▶ **Source excerpt**
>> Begin

We are in a good location and have really good neighbors.  We bought our home with the intention of turning it into a tiny farm so we can live like Hobbits.  

We are slowly adding to our homestead and upgrading our house as we can.  Long term goal is to produce as much of our own food as we can handle,  adapt it to my slowly growing list of physical limitations, be able to age in place here or have my in laws age in place here.  

Inside the House that we have done so far.
Added a wood stove to reduce the use of the  oil furnace.  
Insulated the water pipes
Added a freezer chest
Sorting through our possessions and getting rid of stuff and better organizing the stuff we are keeping.  Less stuff means it is easier to clean and more room to work on projects.
Installing an invertor for solar and so the generator can run the well when we have a longer power outage.  
Purchased a Berkey water filter if we need to make the pond water drinkable
Expanded my food preservation and storage as our garden production has increased.  
Had extra firewood delivered
Paid deposits for next year's meat and cream from various local farms.
Buy extra household consumables so we have at a 4 to 6 month supply on hand
Ordering my seeds, plants, trees and soil amendments this fall for next year.

This  fall and winter's projects include
Solar and battery bank  
Making curtains and insulated roman shades for the windows

Out on the Property
We just got a second chicken coop and ordered more layer chicks to be delivered in the spring
Added a 36' x34'  greenhouse to the back yard
Added a 15000 gallon natural swimming pond that is hooked up to our rain gutters. It overflows into a swale that is just up hill of our main annual vegetable garden.
Started a second garden pond behind the greenhouse
Fenced in our 1/4  acre front yard and filled it with annual and perennial food producing plants, shrubs,  vines, and trees.   We now grow most of the fruits and veggies we eat in a year from this garden.

>> End

▶ **Required actions**
[1] Can you answer these from the homestead excerpt?
(a) What was added inside the house to cut back on use of the oil furnace?
(b) How many gallons does the natural swimming pond hold, and what is it hooked up to?
(c) How large is the front yard that was fenced in?
[2] Could you continue the homestead excerpt from the point where it stops?

▶ **Given information**
>> Begin

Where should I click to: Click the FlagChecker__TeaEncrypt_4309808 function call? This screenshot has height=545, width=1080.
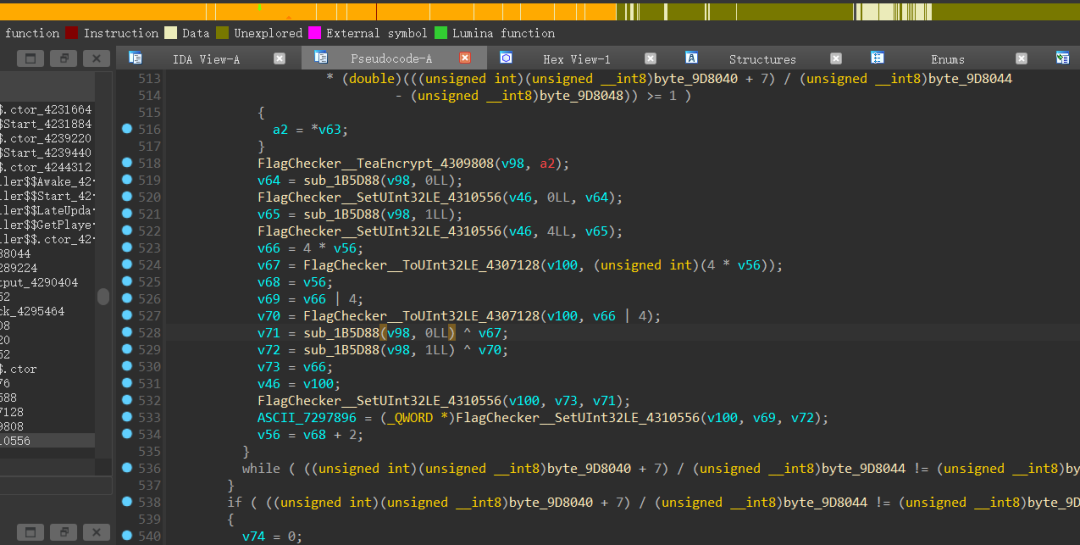click(376, 163)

>> End

▶ **Answers provided**
[1]
(a) A wood stove.
(b) It holds 15,000 gallons and is hooked up to the rain gutters.
(c) One quarter acre.

[2]
Added 3 swales to the property to manage a seasonal spring, driveway runoff, and pond overflow.
Added bee hives and managed to overwinter some of them.
Built a garden sink  for outdoor use

Fall into next year's projects
Finish harvesting a preserving the garden harvest
Plant sunchokes, tulips, crocus, and get the garden ready for winter
Rehabbing the raspberries and asparagus patches.  
Finishing the solar if we can't get it done before the end of the year.
Adding more fencing!
Prepping more of the back and side yards for food forest, animals, and water catchment.  
Start working on some of the house renovations projects.

We are avoiding debt and are paying down our mortgage early.

Future projects include the following as we can afford them
t We will be replacing the roof and switching it to metal
Renovating the bathroom to be more handicap friendly
Renovating the kitchen including replacing some of the electric appliances with propane, improving the work space and storage,  making it easier to clean, and  making it handicap
  friendly so I can keep cooking from scratch.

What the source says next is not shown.